When the campaign for the American War Library was put on in Goochland, the chairman, Mrs. Bradley S. Johnson, with only ten days’ notice, was able to raise $115. Many boxes of books were sent to Camp Lee and to Dr. McIlwaine, State Librarian; also a large box of books and magazines to the Soldiers’ and Sailors’ Club in Richmond. Contributions of books were sent to the Chaplain at Paris Island, S. C., for the sick men in the hospital and for the prisoners in the military prison there. Mrs. T. Ashby Wickham made a liberal donation of choice fiction to several hospitals in France through the War Relief Association.
On June 3 1920, medals of honor were presented to the soldiers of the World War from the citizens of Goochland. General W. W. Sale, the Adjutant General of Virginia, made the address of the occasion. It was stressed that if the exservice man did not make out his war questionnaire his record would be lost, and that it would be a keen regret to him and his descendants if there was no proof of his service.
Mrs.

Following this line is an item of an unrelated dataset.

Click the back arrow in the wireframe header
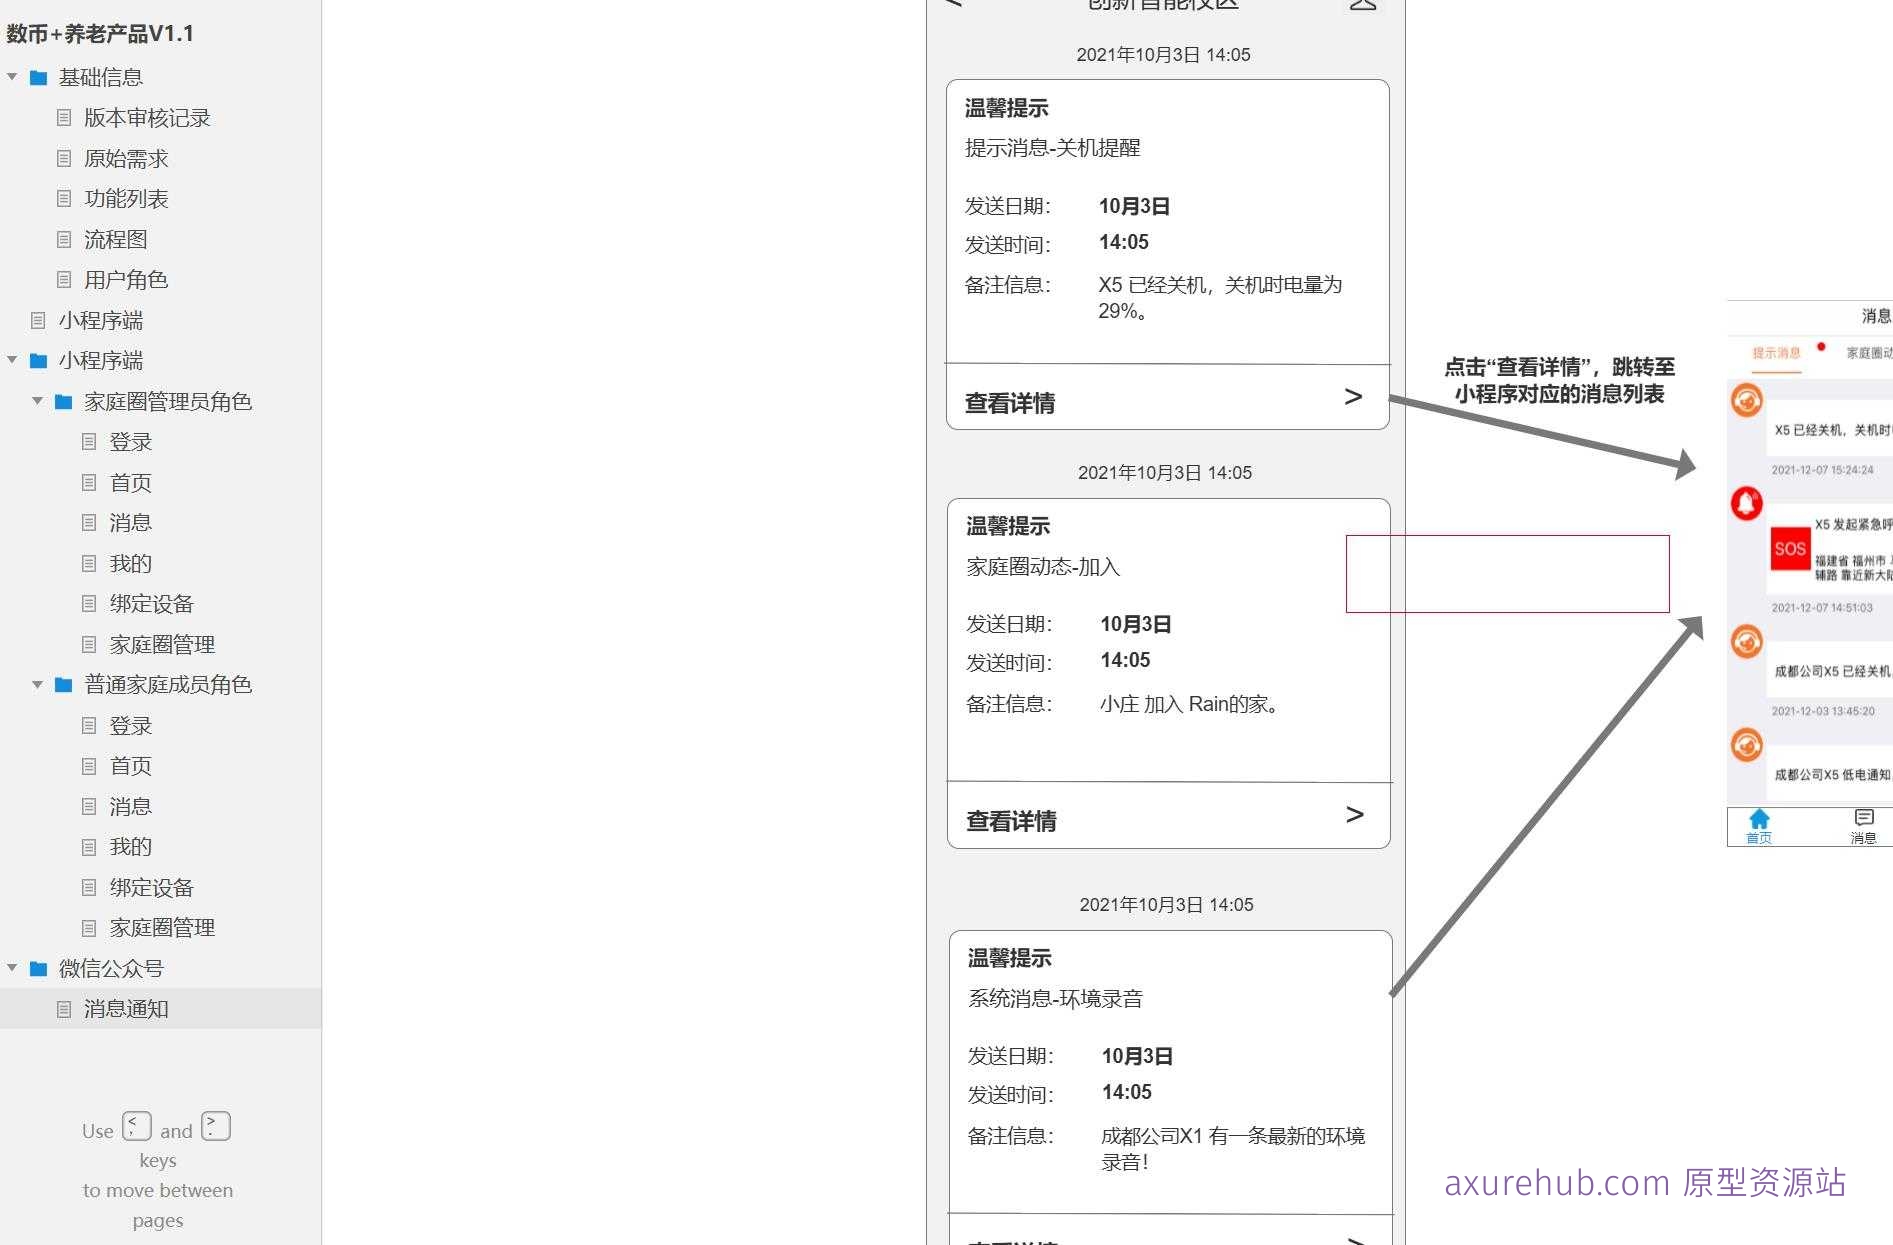Screen dimensions: 1893x1245 (953, 3)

W. W. Sale, Mrs. Bradley Johnson and Mrs. Horace Buchanan presented the war medals and endeavored to get as many papers as possible made out. There are yet twenty white soldiers not recorded and fifty colored who have not made out their records.
Shortly after the return of the major part of the colored troops to Goochland, their churches and social organizations planned a celebration to welcome them home. A band played throughout the day at Manakin, patriotic songs were sung, speeches were made by leading men of their race, and a baseball game completed the memorable day.
To Mrs. Bradley S. Johnson, the chairman of the War History committee for Goochland, and her associates, is due the grateful acknowledgment of a county justly proud of its record for patriotic service. The fruits of their tireless efforts are carefully filed in the clerk’s office at the courthouse where generations yet unborn may read them with a righteous pride.